As they pulled the door open, an aide handed Nina a paper bag full of dirty pants. “He had two accidents today,” she remarked, carefully noncommittal. Nina took the bag. Bob looked up at her with a worried expression. “Mommy, don’t break my heart,” he said, watching her face. She smiled and patted his hot cheek, hustling him outside, chastising herself for her impatience.
On the way to the parking lot, she ran into an old friend she hadn’t seen for ages.
“Well, look at you,” Diana said.
Nina hugged her, remembering how much Diana favored flowery perfumes. “When I told you I was pregnant, you never said a thing about being pregnant yourself.”

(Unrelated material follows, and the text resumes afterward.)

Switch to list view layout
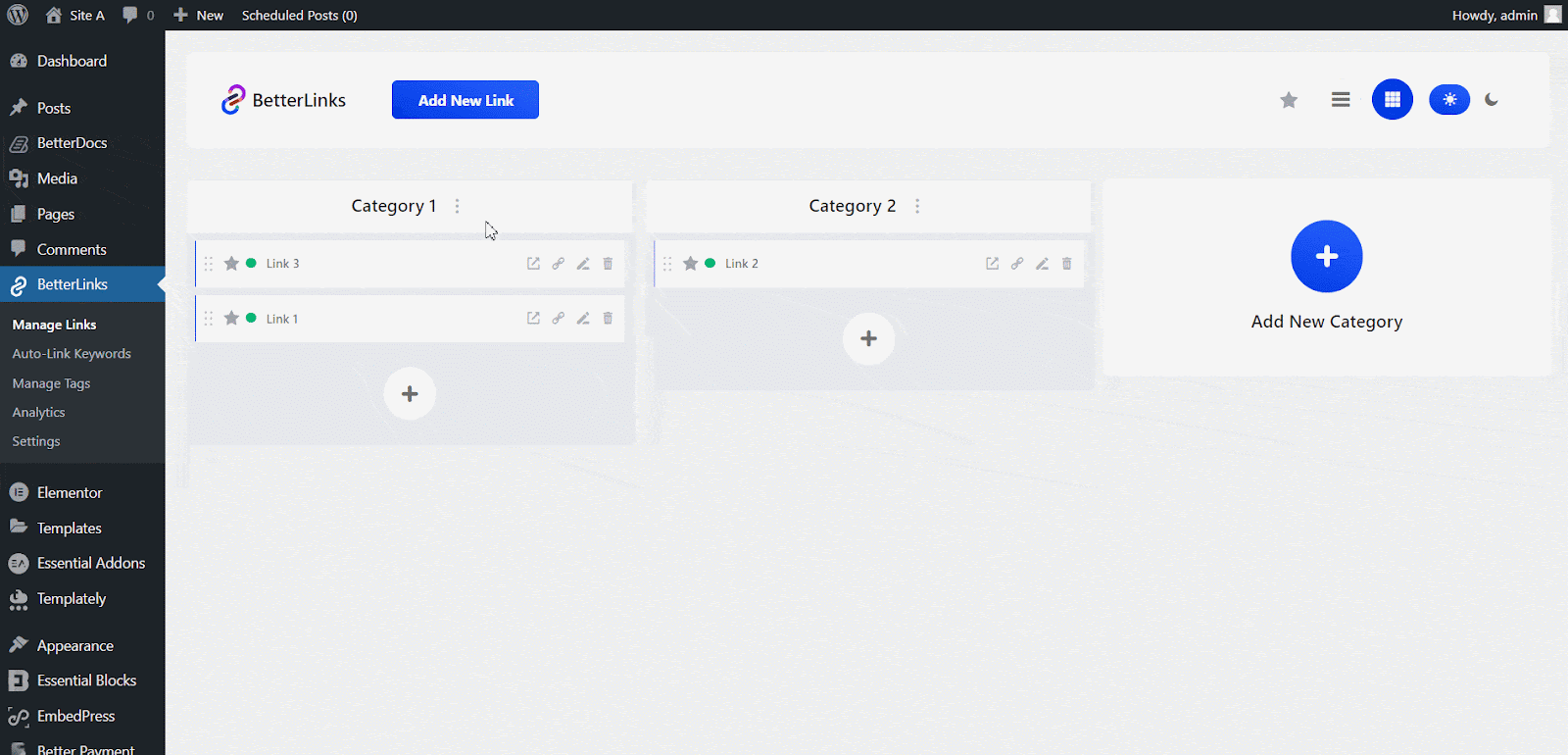 1341,100
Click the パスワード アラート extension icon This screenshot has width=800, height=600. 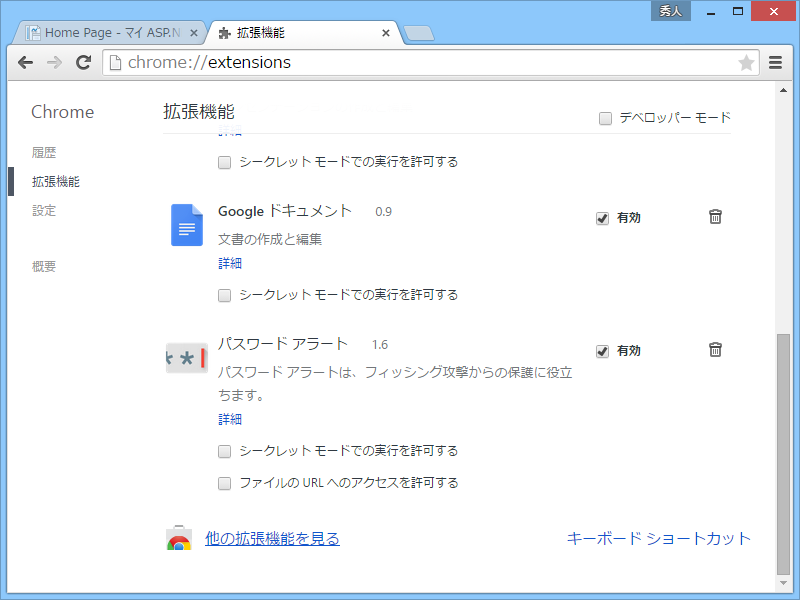click(186, 357)
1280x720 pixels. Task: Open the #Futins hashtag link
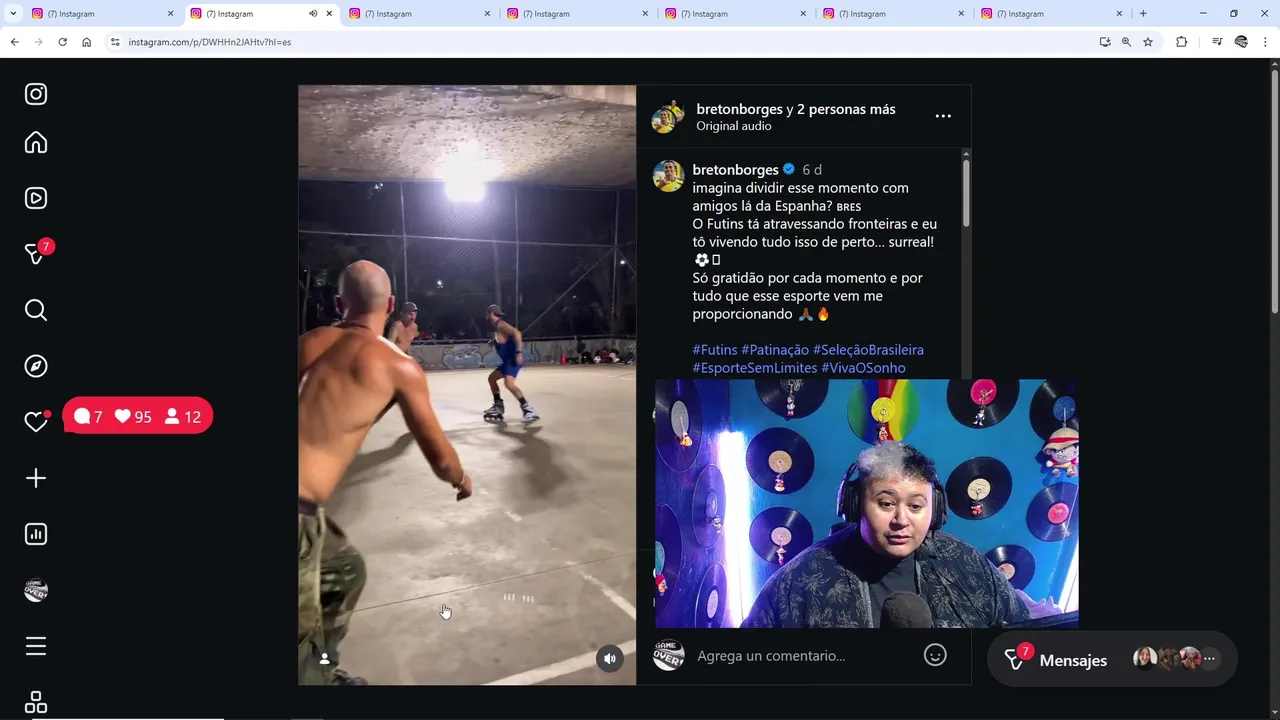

“I was scared,” Diana said. “I’d already had two miscarriages and began to think I’d never have a child. Her name’s Cori.” They stopped to watch Diana’s curly-haired daughter gather up her backpack.
“So you settled down,” Nina said.
Her old friend waved a set of flashy rings. “He just wouldn’t let me alone. Good thing. He teaches chemistry at the community college.”
“You always said you’d never marry.”
Diana corralled her daughter and nudged her toward a red minivan. “Yeah, surprise! I turned out normal. How about you?”
“No surprise. I didn’t.”
Diana tilted her head. “So what if you never go about things the way other people do. You’re exceptional. Not abnormal.”
“I decided to get everything out of the way at once, be a single mother, go to school, work like a cur. That way, I’ll have earned the right to a long commitment to some quiet loony-bin spa by the time I’m thirty.”
“I gotta scoot.” Diana started the battle to get her daughter strapped in. “Let’s gossip soon.”
“You back at work?”
“Part-time until the little gal’s ready to launch. Two more years. I couldn’t find full-time child care I can trust that would have her.”
Diana latched the seat belt across her daughter’s car seat with a sigh.
“It’s like getting them into a good college, applications, interviews.”
“And then they reject you or your child, or your private financial status.” Diana shrugged, slamming the door against her cranky child. “I discovered passable child care involved dark rooms with peed-upon plastic mattresses, watery peanut butter, and drunken college students. I realized, hey, I can do that and pay nothing.”
How nice for her, Nina thought. Diana had a partner to help and an option to stay home with her daughter. How might that feel? No doubt good, no doubt fortunate.
“Take care,” Nina said, strapping Bob into his own car seat. He had a new book to study, so he let the process happen peacefully for a change. Suddenly starving, she climbed inside her car, rustling around in the MG’s glove compartment for a snack. She found nothing to eat there, only an old brochure for a restaurant she could never afford. Disgruntled, she raised her head to another unwelcome vision.
Richard Filsen leaned against the brick wall of the church that bordered the parking lot, smoking a cigarette.